The film was directed by Doug Liman who directed The Bourne Identity (2002), Mr. And Mrs. Smith (2005), and Jumper (2008). He is used to getting pretty actors all roughed up and endangered. The screenwriters of Edge of Tomorrow are Christopher McQuarrie, Jez Butterworth and John-Henry Butterworth. McQuarrie wrote The Usual Suspects (1995) and two other Cruise vehicles: Valkyrie (2008) and Jack Reacher (2012). The Butterworth brothers have a handful of minor credits and both worked with Liman on Fair Game (2010). The original story is from All You Need Is Kill by Hiroshi Sakurazaka.
The film opens with quick cuts of fictional BBC newscasts covering an alien invasion, and we note that one of the military experts being interviewed during the coverage has a very familiar face, as a military helicopter makes its way to Whitehall. In the chopper is Major Cage (Tom Cruise). He is a PR man for the war. He is selling the world on how the war is starting to turn in humanity’s favor. Seems optimal for the grinning guru that is Tom Cruise, right? You think who better to do PR for the human race than he? He is awesome at being friendly after all.
Meanwhile, Major Cage is quickly shown to be an utter coward and a rather despicable human being in the film’s first few minutes. His punishment, at the hands of General Brigham (Brendan Gleeson), is a new career in the military as a private on the front lines. There, Cage meets Master Sergeant Farell (Bill Paxton). Farell has been put on this earth to make certain that new recruits hate the fact that they have been put on this earth. Cage learns this quickly and is then the oldest, untrained private in an army that is set for a major offensive in 24 hours. Private Cage is then forced into battle the following day. It is a disaster and he dies. Then he wakes up.
Cage wakes up alive at the entry of the base about to meet Farell, again. Thus starts the time-loop that the trailers for the film celebrate with the tagline, “Live. Die. Repeat.” The crux of the story here is the time-loop. Bear in mind Cage has not been trained in combat. So to just get to the point where he can have a brief conversation with another character he naturally dies over and over again. It is a bit disconcerting at first – but you get over it. Watching Tom Cruise get pummeled was sort of cathartic in a way.
Eventually Cage becomes competent, or lucky, enough to encounter another soldier. It would be hard to miss this soldier. She is Rita Pitasky (Emily Blunt), a decorated war hero, who looks like a fashion model more than a warrior until she starts killing everything around her. Like I said she is hard to forget. Turns out she is familiar with the time-loop phenomena herself and she and Cage start to work together.
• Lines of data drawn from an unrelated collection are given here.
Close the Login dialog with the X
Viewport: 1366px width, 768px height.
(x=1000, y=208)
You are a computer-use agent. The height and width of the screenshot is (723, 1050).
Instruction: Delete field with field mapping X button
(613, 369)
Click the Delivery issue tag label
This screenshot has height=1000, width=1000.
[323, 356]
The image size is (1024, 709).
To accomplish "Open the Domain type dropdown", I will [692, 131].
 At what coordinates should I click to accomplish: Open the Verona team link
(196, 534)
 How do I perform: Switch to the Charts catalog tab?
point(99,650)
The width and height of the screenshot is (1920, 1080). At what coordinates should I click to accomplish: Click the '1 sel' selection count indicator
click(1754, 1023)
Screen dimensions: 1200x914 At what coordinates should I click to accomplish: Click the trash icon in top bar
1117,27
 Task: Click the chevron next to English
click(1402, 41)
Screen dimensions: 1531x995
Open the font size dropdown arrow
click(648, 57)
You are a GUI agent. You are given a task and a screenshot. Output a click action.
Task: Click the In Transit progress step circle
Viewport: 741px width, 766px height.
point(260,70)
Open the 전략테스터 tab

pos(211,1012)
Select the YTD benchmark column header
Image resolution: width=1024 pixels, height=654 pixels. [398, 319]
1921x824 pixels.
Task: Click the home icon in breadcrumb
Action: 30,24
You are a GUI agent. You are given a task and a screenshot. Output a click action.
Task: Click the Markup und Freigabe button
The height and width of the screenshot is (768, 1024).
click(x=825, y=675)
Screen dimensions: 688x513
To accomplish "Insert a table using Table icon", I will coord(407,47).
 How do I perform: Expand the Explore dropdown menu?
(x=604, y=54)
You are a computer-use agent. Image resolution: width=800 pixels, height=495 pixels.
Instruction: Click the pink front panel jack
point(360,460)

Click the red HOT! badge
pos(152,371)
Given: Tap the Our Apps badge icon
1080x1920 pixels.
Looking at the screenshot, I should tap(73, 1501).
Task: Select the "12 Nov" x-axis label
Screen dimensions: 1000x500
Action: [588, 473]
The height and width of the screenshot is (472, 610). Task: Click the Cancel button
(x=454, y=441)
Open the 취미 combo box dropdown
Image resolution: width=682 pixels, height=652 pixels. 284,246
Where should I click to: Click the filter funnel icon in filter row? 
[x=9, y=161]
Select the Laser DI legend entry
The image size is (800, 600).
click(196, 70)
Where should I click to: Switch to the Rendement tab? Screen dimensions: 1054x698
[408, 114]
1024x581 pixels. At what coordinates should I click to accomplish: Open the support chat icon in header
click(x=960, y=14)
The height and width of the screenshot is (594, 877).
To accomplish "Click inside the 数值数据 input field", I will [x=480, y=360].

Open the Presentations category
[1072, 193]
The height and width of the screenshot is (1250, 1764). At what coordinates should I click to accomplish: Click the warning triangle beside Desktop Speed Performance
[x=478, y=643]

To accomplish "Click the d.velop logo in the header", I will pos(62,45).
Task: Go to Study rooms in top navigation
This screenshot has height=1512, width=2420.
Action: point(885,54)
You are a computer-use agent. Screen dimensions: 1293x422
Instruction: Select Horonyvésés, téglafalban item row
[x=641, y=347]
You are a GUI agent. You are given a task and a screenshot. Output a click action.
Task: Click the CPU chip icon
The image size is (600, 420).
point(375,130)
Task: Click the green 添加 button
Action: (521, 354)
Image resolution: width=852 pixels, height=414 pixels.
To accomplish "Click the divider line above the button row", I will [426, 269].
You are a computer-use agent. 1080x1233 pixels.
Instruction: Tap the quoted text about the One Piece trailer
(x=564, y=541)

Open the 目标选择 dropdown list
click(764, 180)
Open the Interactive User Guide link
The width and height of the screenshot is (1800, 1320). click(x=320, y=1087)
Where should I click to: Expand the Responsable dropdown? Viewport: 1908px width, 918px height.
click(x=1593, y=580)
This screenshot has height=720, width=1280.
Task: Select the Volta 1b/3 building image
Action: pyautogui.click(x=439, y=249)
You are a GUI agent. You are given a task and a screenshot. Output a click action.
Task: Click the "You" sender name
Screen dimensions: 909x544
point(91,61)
By which I mean, she starts to train Cage to not die in minutes – and he dies a lot all over again trying to learn that lesson.
The hero’s journey is what we are treated to here. Cage starts out a bumbling fool and coward. He eventually learns to fight. The subtler transition here is Cage is forced to watch Rita die over and over again, due to his own incompetence mostly, and so naturally gets attached to her and more importantly connected to his own humanity for what we strongly suspect is the first time in his life.
The trick now is can the battle ready pair do anything to help turn the tide of the battle? Well they try to in several ways. Amidst a great deal of first-person shooter style action and violence Cage and Rita seem to find a way to make a difference – until they don’t. Then they go back to the blackboard and try again. The repetitiveness inherent in the time-loop plot mechanism is maybe a bit tough for the average viewer to follow at times. That is a downside for sure. The pacing is upbeat enough to defray that a bit, thanks to the direction, but still the loops get a bit much at times.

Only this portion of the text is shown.